— Text segment —
/---
Unlike the first four books of the Pentateuch, the Book of Deuteronomy is, for the most part, the Word of G‑d given in the language and style of Moses. Five weeks before his death, Moses assembled the people of Israel in Moab and gave them a parting speech, which formed the core of this book.
One of the first things Moses did was reiterate the Ten Commandments, along with other tenets of Judaism.
In a strange twist, there are some significant differences between the original text in Exodus1 and the repeat recorded in Deuteronomy.2
Some of the More Significant Differences
Remember the Sabbath day . . . you shall perform no labor, neither you, your son, your daughter, your manservant, your maidservant, your beast, nor your stranger who is in your cities. For [in] six days the L-rd made the heaven and the earth, the sea and all that is in them, and He rested on the seventh day. Therefore, the L-rd blessed the Sabbath day and sanctified it.3
Keep the Sabbath day . . . you shall perform no labor, neither you, your son, your daughter, your manservant, your maidservant, your ox, your donkey, any of your livestock, nor the stranger who is within your cities, in order that your manservant and your maidservant may rest like you. And you shall remember that you were a slave in the land of Egypt, and that the L-rd your G‑d took you out from there with a strong hand and with an outstretched arm; therefore, the L-rd, your G‑d, commanded you to observe the Sabbath day.4
Honor your father and your mother, in order that your days be lengthened on the land that the L-rd, your G‑d, is giving you.5
Honor your father and your mother as the L-rd your G‑d commanded you, in order that your days be lengthened, and that it may go well with you on the land that the L-rd, your G‑d, is giving you.6
You shall not covet your neighbor's house. You shall not covet your neighbor's wife, his manservant, his maidservant, his ox, his donkey, or anything that belongs to your neighbor.7
And you shall not covet your neighbor's wife, nor shall you desire your neighbor's house, his field, his manservant, his maidservant, his ox, his donkey, or anything that belongs to your neighbor.8
Why the Differences Matter
It should be stressed that this isn't just an issue of semantics. Some of these differences have practical ramifications. For example, the commandment to “remember” the Shabbat (Exodus) tells us to verbally sanctify the Shabbat through reciting kiddush, etc., while the commandment to “keep” the Shabbat (Deuteronomy) is about refraining from doing forbidden work.
Another example is that in the last commandment, the Exodus version only warns not to “covet” something that belongs to someone else. Conversely, the Deuteronomy version seems to have a new commandment: "You shall not desire." The difference is substantial. "You shall not covet" tells us not to act toward obtaining the object of our desire. "You shall not desire," on the other hand, means that we may not even actively think about it.
This raises the question: if Moses was faithfully repeating what G‑d had said 40 years earlier, then why the difference between the version in Exodus and Deuteronomy?
To be sure, we find specific explanations for some of the differences. For example, the Talmud and Midrash relate that the parallel commands to “remember” and “keep” Shabbat were actually both said by G‑d and miraculously heard simultaneously.9 For whatever reason, “remember” was recorded in Exodus and “keep” was recorded in Deuteronomy.
\---
— Recorded data —
/---
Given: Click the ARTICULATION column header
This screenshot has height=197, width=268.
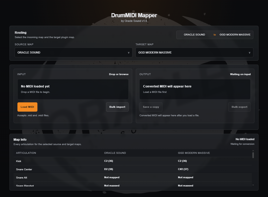Looking at the screenshot, I should [26, 153].
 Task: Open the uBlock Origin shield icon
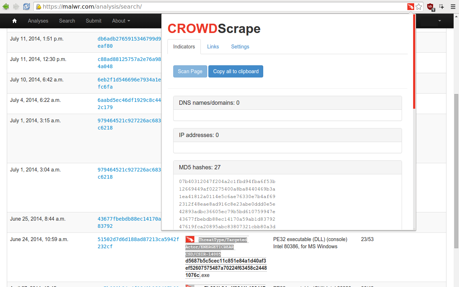pyautogui.click(x=430, y=6)
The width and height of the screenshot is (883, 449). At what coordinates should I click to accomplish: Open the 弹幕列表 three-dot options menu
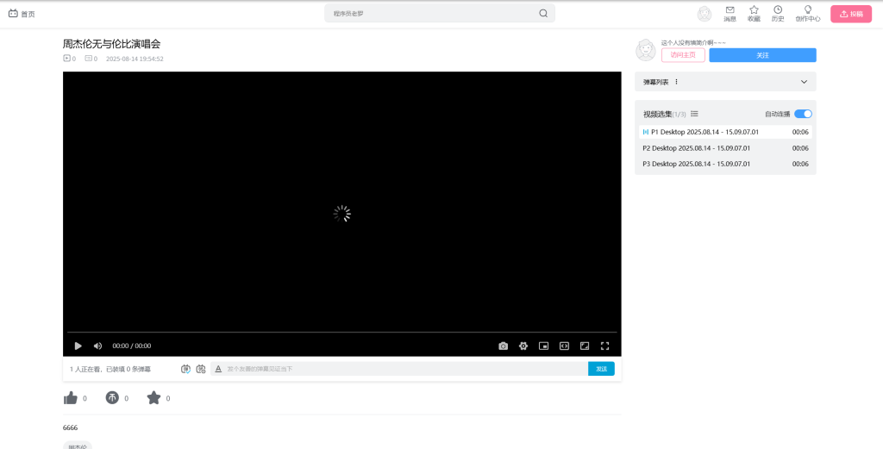click(677, 82)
\---
In the text on the Ten Commandments in Exodus and Deuteronomy, what does the Deuteronomy commandment to "keep" the Shabbat concern?

— Result for this exercise —
Refraining from doing forbidden work.